Simoa plasma NfL measurements

Plasma sample NfL concentration was determined using the in-house Simoa NfL assay, which has been described in detail previously.⁷ Briefly, paramagnetic carboxylated beads (Quanterix, Boston, MA) were coated with a mouse anti-NfL antibody (UD1; UmanDiagnostics, Umeå, Sweden) and incubated for 35 minutes with sample and a biotinylated mouse anti-NfL antibody (UD2; UmanDiagnostics) in a Simoa HD-1 instrument (Quanterix). The bead-conjugated immunocomplex was thoroughly washed before incubation with streptavidin-conjugated β-galactosidase (Quanterix). After additional washes, resorufin β-d-galactopyranoside (Quanterix) was added and the immunocomplex was applied to a multiwell array designed to enable imaging of every single bead. The average number of enzymes per bead (AEB) of samples was interpolated onto the calibrator curve constructed by AEB measurements on bovine NfL (UmanDiagnostics) serially diluted in assay diluent. Samples were analyzed blind and in duplicate using one batch of reagents.
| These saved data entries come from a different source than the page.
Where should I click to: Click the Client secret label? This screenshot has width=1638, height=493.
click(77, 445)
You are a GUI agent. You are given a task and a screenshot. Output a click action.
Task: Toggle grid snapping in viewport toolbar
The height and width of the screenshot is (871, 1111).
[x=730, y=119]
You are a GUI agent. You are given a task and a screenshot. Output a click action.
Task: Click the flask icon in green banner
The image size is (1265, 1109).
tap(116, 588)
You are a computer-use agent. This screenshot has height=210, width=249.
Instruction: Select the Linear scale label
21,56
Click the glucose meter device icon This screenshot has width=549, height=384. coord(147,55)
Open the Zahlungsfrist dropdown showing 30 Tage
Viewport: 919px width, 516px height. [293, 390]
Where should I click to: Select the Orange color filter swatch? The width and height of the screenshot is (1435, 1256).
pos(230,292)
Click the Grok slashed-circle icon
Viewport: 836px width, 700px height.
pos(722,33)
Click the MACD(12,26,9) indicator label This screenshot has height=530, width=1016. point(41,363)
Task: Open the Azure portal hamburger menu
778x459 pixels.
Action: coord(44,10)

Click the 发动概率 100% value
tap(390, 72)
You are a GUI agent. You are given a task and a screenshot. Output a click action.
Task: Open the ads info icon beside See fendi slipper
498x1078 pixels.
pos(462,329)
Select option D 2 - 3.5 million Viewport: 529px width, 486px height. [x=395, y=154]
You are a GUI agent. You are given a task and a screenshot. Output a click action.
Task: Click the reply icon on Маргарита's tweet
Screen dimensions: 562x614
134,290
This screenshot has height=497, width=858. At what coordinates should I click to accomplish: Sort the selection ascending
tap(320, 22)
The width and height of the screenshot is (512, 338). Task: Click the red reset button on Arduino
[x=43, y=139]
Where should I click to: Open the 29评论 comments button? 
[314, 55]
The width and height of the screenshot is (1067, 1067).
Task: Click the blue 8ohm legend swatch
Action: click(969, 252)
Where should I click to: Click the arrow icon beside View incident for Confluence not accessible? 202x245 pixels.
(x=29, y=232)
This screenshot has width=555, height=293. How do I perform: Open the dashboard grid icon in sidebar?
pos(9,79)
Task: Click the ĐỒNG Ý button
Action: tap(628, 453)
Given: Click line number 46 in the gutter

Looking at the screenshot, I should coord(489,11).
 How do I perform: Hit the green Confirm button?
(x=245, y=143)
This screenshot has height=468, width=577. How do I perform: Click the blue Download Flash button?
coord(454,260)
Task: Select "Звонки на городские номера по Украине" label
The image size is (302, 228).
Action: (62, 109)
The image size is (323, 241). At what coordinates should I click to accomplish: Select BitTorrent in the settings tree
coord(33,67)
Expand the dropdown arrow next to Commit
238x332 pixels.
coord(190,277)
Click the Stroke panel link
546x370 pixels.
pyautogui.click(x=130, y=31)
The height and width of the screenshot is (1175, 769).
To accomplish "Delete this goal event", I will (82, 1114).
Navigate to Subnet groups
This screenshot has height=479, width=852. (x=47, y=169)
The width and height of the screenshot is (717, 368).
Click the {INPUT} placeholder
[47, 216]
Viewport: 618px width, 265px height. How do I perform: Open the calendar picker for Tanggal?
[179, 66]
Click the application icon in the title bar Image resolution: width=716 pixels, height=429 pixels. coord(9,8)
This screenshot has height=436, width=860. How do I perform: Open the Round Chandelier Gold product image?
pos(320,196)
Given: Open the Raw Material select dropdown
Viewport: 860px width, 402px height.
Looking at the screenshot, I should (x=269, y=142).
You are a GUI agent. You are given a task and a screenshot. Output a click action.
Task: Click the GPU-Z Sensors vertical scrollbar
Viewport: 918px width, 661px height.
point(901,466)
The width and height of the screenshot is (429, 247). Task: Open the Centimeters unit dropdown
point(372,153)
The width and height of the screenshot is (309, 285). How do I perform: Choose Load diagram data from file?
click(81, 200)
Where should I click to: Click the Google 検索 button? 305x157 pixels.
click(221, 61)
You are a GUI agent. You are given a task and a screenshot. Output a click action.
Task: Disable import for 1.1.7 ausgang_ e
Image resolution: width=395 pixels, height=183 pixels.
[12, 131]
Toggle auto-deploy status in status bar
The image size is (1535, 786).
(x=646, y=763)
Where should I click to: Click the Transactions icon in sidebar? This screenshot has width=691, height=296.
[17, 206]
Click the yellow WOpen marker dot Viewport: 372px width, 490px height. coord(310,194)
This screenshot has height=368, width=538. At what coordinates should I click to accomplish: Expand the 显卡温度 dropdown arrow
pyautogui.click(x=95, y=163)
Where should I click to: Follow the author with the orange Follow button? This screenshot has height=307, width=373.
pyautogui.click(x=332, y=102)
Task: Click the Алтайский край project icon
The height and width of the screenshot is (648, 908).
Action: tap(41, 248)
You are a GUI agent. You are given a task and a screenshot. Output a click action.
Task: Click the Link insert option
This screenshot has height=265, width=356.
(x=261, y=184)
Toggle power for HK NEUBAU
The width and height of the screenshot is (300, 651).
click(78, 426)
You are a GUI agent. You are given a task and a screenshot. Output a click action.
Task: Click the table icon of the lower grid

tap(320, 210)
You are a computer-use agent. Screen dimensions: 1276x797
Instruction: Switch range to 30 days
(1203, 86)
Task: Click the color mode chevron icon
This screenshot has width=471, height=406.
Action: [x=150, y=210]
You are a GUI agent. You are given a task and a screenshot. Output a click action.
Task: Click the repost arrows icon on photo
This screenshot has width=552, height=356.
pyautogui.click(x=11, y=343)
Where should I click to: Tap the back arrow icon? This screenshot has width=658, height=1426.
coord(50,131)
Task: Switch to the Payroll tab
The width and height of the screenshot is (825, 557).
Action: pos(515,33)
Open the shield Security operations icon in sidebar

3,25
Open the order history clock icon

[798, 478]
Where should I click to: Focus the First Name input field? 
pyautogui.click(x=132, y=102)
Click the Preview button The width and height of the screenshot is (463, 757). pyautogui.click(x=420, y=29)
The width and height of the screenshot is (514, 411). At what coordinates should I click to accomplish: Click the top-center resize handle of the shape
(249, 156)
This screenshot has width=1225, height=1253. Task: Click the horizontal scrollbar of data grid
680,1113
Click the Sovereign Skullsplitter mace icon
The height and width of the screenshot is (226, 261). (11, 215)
The average repeatability coefficient of variation of a sample with the mean concentration 14.3 pg/mL was 7.5% and the interassay coefficient of variation was 12%, and for a sample with a mean concentration of 129.5 pg/mL this was 5.3% and 10.2%, respectively. The limit of detection, determined as the mean blank signal +3 SD for the Simoa NfL assay, was 0.3 pg/mL, and the lower limit of quantification (LLOQ), determined as the mean blank signal +10 SD, was 2.7 pg/mL when compensated for a 4-fold sample dilution. All samples analyzed were above the LLOQ.